Storekeeper Ken Drummond, who had considered the loss of Billy Bob Dean off the wing of the bridge a forerunner of things to come for Hull and her crew, had been on the port wing of the bridge when the ship went over to stay. For some time before, he had been reassuring Boatswain’s Mate 2nd Class Robert E. Parker that the ship was “not going to sink.” A former Golden Gloves boxer nicknamed “Punchy,” Parker was the “toughest guy on the ship,” but he couldn’t swim and was afraid of the water. He sat on the deck beside Drummond, holding the storekeeper’s leg like a frightened child, asking repeatedly, “What are we going to do?”
When Hull went over, Drummond found himself standing on the side of the ship looking aft at some guys “sitting on the side,” although there was “too much spray and wind” to recognize anyone. Then a wave hit Drummond and washed him overboard. The sea was “very cold and dark,” and he “assumed” he was a “goner.” One overriding thought crossed his mind at that moment: This is really going to upset my mother.

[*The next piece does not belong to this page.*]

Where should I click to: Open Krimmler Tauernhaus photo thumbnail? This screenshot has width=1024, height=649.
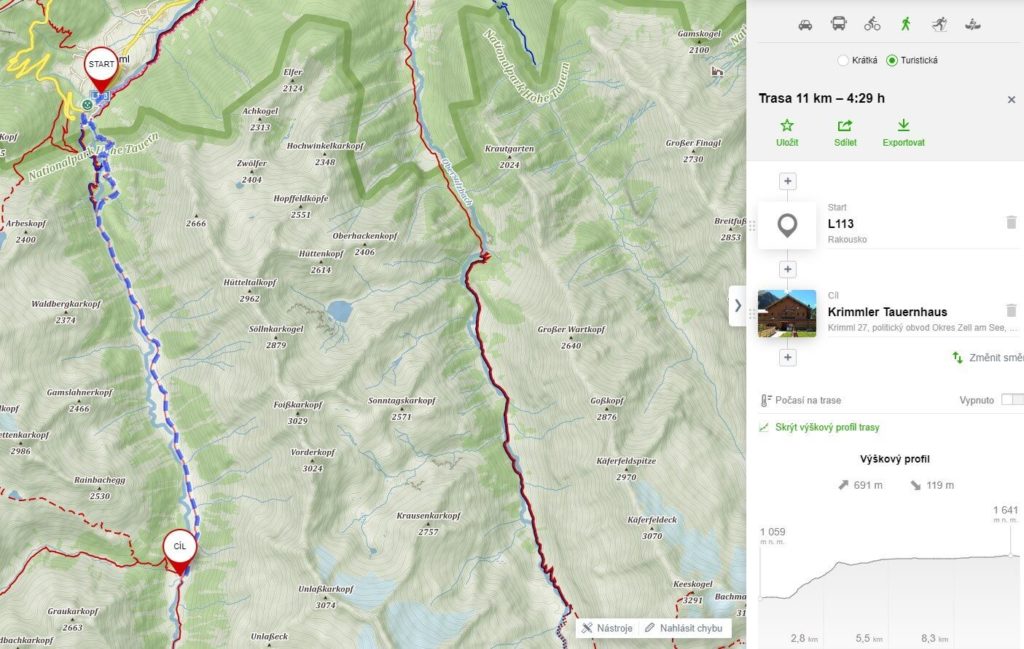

Lieutenant ( j.g.) Lloyd Rust, the seagoing Texas lawyer, had gone on duty at 8:00 A.M. in CIC (Combat Information Center), one level below the bridge. There were no windows in CIC—the communications and electronics hub of the ship—so Rust “couldn’t see anything.” But he was wearing a voice-powered phone headset and had been hearing reports all morning from various locations on the ship. When the “worst thing happened” and Marks “put the ship in a trough”—“the last place you want to be in a storm”—Rust heard thereafter “all kinds of conflicting orders” coming from the bridge. It was clear to him that Marks was “quite upset” and “not doing any good” with his orders, which “kept changing back and forth.” If the captain had done any one of several things and “stuck to it long enough,” Rust thought, the ship might have made it. But Marks, who had “not been good at seamanship” since the day he took command of Hull, proved to be an “incompetent ship handler” to the end.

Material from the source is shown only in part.